SECCIÓN DEL DOCUMENTO ->
Examinaremos si no se puede decir que toda enfermedad nos viene de Dios y si de esto se puede deducir que el llamar al médico es un delito.
También examinaremos si obligados en conciencia, estamos en condiciones de tener que entregar nuestro bolsillo a un bandolero que nos lo pide en el camino porque su pistola también es un poder.
Si en este caso la palabra poder quiere decir otra cosa que legítimo, es a consecuencia de las leyes que le dieron el ser.
Suponiendo que ese derecho de la fuerza sea rechazado y admitido el de la naturaleza, o el de la autoridad paterna como el principio de las sociedades, buscaremos la medida de esa autoridad, qué fundamento tiene en la naturaleza, si su debilidad reconoce otro origen distinto que el de la utilidad del hijo y el natural cariño de su padre; por consiguiente, el haber terminado ya la debilidad del hijo y haber madurado su razón, no se convierte en juez natural, de lo que resulta conveniente para su conservación el ser dueño de sí mismo, y sin depender de otro hombre, aunque sea su padre, porque es más que cierto que el hijo siente más amor hacia sí mismo que no el padre hacia el hijo.
Si cuando el padre ha muerto los hijos están obligados a obedecer al hermano mayor, o a otro que no les tenga el cariño natural del padre, y si de generación en generación tiene que haber siempre una cabeza única a la cual toda la familia está obligada a obedecer, averiguaremos cómo se ha podido dividir la autoridad, y qué derecho hay para que en toda la tierra exista más de una autoridad que gobierne el linaje humano.
Suponiendo que los pueblos hayan sido formados con su libre consentimiento, distinguiremos el derecho consumado y preguntaremos si habiéndose sujetado de esta forma a sus hermanos, tíos o parientes, no por obligación, sino por su propia voluntad, esta especie de sociedad no queda en una asociación libre y voluntaria.
Pasando luego al derecho de esclavitud, miraremos si de una forma legítima un hombre puede enajenarse a otro, sin resistencia ni reserva, ni ninguna clase de condición, o sea, si puede renunciar a su persona, a su vida, a su razón, a «su yo» a toda moralidad en sus acciones; en una palabra, dejar de existir antes de su muerte contra la voluntad de la naturaleza, que le encarga su propia conservación, y contra su conciencia y su razón, que le ordena lo que debe hacer y de lo que se debe abstener.
Y si hay alguna reserva, alguna restricción en el acta de esclavitud, deliberaremos si el acta no se convierte en un verdadero contrato, en el cual, no teniendo ambos contrayentes, en calidad de tales, un superior común, permanecen sus jueces propios en cuanto a las condiciones del contrato, libres, por consiguiente, en esta parte y árbitros para romperlo en cuanto se consideren perjudicados.

PROBLEMAS A RESOLVER ->
1. Duplica sin cambios el pasaje del texto sobre la autoridad legítima desde "Pasando luego al" hasta "se debe abstener.".
2. Traduce al inglés esta oración del texto sobre la autoridad legítima: "Si en este caso la palabra poder quiere decir otra cosa que legítimo, es a consecuencia de las leyes que le dieron el ser."

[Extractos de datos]

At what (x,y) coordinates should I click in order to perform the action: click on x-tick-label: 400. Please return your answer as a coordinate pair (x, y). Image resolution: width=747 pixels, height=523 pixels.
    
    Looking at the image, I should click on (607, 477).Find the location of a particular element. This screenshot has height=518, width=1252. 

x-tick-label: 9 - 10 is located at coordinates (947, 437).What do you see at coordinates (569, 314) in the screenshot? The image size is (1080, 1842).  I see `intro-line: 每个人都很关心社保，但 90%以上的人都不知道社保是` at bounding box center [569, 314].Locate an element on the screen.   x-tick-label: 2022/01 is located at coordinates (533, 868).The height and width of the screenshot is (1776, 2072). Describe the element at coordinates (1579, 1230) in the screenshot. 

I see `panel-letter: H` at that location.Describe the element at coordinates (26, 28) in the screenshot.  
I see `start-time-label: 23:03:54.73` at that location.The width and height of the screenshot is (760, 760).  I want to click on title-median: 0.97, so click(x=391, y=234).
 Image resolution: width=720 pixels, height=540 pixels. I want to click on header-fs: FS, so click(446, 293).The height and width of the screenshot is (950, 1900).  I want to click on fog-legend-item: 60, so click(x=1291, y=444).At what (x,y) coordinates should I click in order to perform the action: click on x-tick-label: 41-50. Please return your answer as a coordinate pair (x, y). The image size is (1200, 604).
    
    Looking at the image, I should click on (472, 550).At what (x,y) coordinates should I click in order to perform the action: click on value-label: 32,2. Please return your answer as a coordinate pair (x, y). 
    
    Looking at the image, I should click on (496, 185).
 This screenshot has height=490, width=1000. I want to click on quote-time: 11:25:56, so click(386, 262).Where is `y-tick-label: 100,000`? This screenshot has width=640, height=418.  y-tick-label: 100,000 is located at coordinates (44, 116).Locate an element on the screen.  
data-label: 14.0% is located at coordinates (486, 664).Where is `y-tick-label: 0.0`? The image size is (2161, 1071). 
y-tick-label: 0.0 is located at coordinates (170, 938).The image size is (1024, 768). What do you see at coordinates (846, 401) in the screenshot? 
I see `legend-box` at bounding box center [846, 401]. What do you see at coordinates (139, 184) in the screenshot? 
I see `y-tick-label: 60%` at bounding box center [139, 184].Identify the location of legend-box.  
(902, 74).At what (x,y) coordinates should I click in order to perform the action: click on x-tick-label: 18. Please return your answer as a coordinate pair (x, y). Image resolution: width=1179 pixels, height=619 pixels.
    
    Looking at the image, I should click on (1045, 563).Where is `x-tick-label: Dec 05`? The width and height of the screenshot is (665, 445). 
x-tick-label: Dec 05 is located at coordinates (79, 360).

LISTA DE SOLUCIONES ->
1.
Pasando luego al derecho de esclavitud, miraremos si de una forma legítima un hombre puede enajenarse a otro, sin resistencia ni reserva, ni ninguna clase de condición, o sea, si puede renunciar a su persona, a su vida, a su razón, a «su yo» a toda moralidad en sus acciones; en una palabra, dejar de existir antes de su muerte contra la voluntad de la naturaleza, que le encarga su propia conservación, y contra su conciencia y su razón, que le ordena lo que debe hacer y de lo que se debe abstener.

2. If in this case the word power means something other than legitimate, it is a consequence of the laws that brought it into being.